# Pit Controller Recommendations



## krj (Aug 30, 2018)

So it looks like I'm going to be buying a gravity fed here in about a week. I'm probably going to do some cooks on it without a pit controller first, but I'm looking for recommendations for if/when I decide to pull trigger on one. I have to have at minimum some sort of access to watch my temps with it on my phone; either by Bluetooth or WiFi. The more probes the better, as I will be smoking large quantities of goodies, but it comes down to the quality of the controller first and foremost.


----------



## Xendau (Aug 30, 2018)

Are you looking for an ATC (Automatic Temp Controller)? Or just a thermometer with probes?


----------



## krj (Aug 30, 2018)

ATC, but I'm happy to receive recommendations on quality thermometers.


----------



## Xendau (Aug 30, 2018)

I love my FireBoard ATC... I have to say it seems the easiest to use/hook up (based on reviews of others). The unit doesnt look as cheesey as the others. And the app looks more professional than the others. I can also say that the customer service is great too.















Here is a thread that might interest you...

https://www.smokingmeatforums.com/threads/fireboard-review.261541/

First cook with fan (the dip is when I added a good amount of new charcoal):


----------



## bmudd14474 (Aug 30, 2018)

Id use the fireboard.com


----------



## krj (Aug 31, 2018)

I've been looking at the fireboard quite a bit lately. Is the wifi access easy to set up? Also, does that allow say for me to be away from my smokers location and make a temperature adjustment? Not that I'm advocating leaving a smoker unattended, but if I had to run to the store(30min round trip) can I adjust remotely with my phone?


----------



## Xendau (Aug 31, 2018)

The Wi-Fi and Bluetooth are super easy set up. And yes, once my temperature evens out, I have gone out on extended runs. You can see how fast the fan is blowing, the temp of the pit, and all the meats you have hooked up (of course), and yes, you can adjust the temp from anywhere you have cell service.

There are also upper and lower alarms for pit temp and meat temp. It can send emails, texts, and if you buy the Drive cable with speaker, it gives an audible alert.

It is quite the handy gadget... I often sit inside and monitor it, when previously I would have to be outdoors and almost be babysitting the pit.


----------



## krj (Aug 31, 2018)

Damn, sounds really good. I'll be using it on my big gravity feed for my bigger cooks so maybe I can actually get some sleep instead of working my day job then going home and staying up all night tending temp.


----------



## Xendau (Aug 31, 2018)

I promise you... on overnight cooks it has saved me many hours of lost sleep. And I've only had it since July! I used to set my alarm every hour to wake up to check the temp. None of that anymore...

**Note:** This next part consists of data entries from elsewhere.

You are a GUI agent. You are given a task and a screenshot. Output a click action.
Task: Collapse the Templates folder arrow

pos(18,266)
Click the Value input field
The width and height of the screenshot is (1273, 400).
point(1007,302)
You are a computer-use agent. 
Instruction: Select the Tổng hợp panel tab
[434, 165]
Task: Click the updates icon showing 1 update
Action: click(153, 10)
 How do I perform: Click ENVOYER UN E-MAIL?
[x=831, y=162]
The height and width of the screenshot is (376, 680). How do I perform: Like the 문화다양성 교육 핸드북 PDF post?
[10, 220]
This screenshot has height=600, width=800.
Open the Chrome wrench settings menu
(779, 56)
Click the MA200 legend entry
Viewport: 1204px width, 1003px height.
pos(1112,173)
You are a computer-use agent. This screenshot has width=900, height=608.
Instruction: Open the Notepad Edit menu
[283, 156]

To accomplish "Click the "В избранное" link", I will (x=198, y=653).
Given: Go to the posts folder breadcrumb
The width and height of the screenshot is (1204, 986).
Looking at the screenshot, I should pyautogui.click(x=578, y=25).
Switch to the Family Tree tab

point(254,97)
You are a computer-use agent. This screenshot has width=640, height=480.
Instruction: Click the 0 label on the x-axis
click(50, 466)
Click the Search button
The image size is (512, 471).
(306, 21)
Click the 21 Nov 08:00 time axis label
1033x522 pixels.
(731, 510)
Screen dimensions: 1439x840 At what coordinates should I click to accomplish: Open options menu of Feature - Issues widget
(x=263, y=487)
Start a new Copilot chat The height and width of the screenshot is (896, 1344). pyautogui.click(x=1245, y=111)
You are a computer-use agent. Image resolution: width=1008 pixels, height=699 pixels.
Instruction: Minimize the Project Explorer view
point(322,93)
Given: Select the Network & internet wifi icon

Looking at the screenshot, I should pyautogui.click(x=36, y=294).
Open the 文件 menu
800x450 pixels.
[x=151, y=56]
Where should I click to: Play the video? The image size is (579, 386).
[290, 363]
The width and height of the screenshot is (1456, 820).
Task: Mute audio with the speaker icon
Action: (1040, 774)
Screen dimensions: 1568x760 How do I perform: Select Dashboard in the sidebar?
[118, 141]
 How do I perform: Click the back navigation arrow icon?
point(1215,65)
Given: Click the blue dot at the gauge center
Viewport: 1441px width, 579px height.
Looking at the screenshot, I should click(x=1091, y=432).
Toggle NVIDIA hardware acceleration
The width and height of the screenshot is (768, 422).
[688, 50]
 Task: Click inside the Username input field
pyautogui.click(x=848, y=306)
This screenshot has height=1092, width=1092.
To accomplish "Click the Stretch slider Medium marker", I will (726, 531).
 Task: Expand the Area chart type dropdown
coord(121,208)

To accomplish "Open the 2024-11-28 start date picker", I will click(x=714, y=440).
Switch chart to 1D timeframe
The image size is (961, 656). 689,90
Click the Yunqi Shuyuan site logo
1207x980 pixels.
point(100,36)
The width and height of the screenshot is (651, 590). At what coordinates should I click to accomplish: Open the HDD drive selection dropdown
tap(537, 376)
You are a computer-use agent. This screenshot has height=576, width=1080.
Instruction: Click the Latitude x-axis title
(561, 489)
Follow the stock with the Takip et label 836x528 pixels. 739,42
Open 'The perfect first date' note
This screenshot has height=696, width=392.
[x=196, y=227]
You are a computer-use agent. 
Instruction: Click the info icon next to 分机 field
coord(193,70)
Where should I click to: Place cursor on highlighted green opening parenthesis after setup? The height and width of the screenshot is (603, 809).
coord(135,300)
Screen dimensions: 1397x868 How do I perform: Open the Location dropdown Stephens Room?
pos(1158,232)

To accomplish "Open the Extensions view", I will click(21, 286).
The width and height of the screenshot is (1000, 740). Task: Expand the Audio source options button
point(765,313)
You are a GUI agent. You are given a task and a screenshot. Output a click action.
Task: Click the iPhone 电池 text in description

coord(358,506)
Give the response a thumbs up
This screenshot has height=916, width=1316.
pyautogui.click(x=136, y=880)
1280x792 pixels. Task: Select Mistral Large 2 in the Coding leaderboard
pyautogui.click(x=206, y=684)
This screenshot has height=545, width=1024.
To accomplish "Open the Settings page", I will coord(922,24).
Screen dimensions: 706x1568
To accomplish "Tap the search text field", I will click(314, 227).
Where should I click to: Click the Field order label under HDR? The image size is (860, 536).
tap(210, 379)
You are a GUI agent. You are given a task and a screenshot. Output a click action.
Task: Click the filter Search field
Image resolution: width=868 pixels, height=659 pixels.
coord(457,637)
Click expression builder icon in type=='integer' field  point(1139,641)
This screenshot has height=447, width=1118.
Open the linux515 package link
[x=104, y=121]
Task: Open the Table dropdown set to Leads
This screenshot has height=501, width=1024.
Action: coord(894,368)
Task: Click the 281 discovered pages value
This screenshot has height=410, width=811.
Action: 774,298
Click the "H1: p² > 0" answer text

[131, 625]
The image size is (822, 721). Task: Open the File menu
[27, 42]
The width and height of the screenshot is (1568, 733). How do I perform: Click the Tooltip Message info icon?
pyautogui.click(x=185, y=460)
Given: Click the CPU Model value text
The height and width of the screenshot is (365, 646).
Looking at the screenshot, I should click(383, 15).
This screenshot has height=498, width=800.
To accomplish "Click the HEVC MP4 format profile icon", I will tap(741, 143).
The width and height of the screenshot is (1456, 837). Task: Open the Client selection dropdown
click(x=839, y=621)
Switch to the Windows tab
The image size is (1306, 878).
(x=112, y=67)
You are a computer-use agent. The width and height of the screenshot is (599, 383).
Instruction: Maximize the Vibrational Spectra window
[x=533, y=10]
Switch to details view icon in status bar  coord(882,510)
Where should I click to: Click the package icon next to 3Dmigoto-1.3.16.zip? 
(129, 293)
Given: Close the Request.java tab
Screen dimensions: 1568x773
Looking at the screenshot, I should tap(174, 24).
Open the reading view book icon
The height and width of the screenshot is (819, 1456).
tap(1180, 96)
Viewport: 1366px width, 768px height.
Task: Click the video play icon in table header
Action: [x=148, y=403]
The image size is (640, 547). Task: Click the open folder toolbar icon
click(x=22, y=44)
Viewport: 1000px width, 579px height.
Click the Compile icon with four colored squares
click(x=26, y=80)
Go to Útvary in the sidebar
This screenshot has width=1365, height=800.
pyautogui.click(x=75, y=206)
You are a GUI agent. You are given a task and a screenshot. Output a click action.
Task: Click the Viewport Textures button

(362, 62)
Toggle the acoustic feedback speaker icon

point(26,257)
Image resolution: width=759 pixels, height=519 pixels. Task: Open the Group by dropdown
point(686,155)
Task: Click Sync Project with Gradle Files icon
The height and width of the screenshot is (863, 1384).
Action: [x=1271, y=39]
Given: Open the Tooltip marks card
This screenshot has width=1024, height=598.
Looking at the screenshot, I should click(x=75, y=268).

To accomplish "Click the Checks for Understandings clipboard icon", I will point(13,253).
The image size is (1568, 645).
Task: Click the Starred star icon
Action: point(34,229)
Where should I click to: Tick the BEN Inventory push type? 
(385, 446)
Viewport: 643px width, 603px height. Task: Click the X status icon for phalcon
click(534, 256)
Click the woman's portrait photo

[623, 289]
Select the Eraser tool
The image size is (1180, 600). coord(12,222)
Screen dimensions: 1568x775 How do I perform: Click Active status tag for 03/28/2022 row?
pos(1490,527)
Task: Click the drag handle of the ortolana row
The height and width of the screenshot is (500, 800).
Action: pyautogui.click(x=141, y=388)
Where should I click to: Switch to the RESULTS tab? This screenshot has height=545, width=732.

Last overnight cookI set up at like 10:45, alarm went off at like 5am, I got up and cleared ash, added fuel, stoked the fire, and let it go back to work on its own.


----------



## krj (Aug 31, 2018)

Hmmm, I had planned on going the guru route, but after your glowing review and comparing their abilities, I'm definitely now leaning towards getting a fireboard.


----------



## Xendau (Sep 1, 2018)

I almost went guru... but just the application and online  application, it looked so basic, not thought out. Its interface is very 80s Commadore 64. Funny thing is I found fiberboard by accident. I was doing deep research on the guru when I happened on the info for fireboard.

If I had the money, I'd guarantee you'd be happy. But my pockets aren't that deep. lol 

If you do enough searches here alone.... there are tons of happy fiberboard users.


----------